Total populations of cells were harvested, and then fixed and permeabilized in 100% ice-cold methanol. PI staining was performed by incubation with propidium iodide (50 µg/ml) plus RNase A (125 µg/ml) for 45 min at room temperature. Flow cytometric analysis was performed using a FACSCalibur flow cytometer (Becton Dickinson) and CellQuest software.

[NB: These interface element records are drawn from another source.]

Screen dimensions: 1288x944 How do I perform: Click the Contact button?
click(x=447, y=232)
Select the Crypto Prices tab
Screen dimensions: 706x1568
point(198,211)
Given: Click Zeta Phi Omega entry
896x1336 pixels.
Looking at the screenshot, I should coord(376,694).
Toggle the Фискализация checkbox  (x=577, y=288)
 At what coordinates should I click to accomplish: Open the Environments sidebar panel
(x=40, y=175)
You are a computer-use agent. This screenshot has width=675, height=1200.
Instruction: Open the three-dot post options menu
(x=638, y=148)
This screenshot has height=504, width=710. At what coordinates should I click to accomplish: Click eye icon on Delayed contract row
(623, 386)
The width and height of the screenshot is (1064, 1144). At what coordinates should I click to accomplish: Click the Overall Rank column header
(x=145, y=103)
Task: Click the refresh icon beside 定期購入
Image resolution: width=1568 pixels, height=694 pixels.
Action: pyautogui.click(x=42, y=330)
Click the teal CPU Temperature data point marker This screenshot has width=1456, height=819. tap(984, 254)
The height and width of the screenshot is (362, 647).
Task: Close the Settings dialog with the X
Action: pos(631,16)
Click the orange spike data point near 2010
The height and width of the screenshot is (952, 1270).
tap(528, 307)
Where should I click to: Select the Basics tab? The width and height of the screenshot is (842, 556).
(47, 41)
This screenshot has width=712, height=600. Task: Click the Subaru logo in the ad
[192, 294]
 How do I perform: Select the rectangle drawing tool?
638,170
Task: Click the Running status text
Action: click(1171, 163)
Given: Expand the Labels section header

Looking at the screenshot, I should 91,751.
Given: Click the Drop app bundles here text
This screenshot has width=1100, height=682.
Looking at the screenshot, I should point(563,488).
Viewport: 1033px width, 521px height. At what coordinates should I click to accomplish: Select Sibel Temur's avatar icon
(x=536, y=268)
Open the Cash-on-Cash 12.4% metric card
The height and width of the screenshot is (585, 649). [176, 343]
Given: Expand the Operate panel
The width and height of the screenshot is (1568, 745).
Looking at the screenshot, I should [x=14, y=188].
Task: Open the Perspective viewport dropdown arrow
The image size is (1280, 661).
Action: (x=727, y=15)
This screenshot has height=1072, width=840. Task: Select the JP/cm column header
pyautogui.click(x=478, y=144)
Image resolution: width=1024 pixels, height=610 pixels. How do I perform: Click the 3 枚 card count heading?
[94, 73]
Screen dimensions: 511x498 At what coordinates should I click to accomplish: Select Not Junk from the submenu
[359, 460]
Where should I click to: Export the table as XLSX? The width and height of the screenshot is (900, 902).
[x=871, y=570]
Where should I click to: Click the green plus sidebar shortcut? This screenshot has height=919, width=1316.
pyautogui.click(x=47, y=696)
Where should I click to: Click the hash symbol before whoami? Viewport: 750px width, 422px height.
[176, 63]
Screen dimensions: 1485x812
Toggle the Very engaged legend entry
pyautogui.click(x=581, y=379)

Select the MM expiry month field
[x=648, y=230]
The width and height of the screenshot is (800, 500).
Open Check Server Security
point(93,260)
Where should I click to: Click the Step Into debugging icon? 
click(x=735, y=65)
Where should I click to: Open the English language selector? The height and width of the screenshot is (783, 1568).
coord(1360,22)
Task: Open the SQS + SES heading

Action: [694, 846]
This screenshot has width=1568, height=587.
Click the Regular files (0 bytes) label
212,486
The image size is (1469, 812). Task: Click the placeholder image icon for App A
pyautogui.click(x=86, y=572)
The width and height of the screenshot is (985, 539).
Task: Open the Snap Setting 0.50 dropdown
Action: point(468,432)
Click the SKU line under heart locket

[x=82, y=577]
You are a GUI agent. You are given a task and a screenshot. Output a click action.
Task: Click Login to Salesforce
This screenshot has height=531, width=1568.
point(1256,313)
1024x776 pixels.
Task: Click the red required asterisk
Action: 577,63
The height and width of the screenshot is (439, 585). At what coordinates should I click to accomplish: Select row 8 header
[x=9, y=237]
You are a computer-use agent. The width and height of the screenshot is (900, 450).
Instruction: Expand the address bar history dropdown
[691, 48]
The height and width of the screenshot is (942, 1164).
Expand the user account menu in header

RNA was prepared using an RNeasy Mini kit (Qiagen, 74104). cDNA was synthesized and qPCR performed using the DyNAmo SYBR Green 2-step qRT-PCR kit (Finnzymes, F430L) and validated QuantiTect human primer sets for p62/SQSTM1 (Qiagen, QT00095676). Data collection was performed using a Chromo4 real-time PCR detector (BioRad) and MJ Opticon Monitor software. Expression was normalized relative to 18S rRNA levels (Fwd, 5′-GTA ACC CGT TGA ACC CCA TT-3′; Rev, 5′-CCA TCC AAT CGG TAG TAG CG-3′).
This work was supported by Cancer Research UK and Medical Research Scotland.
No potential conflicts of interest were disclosed.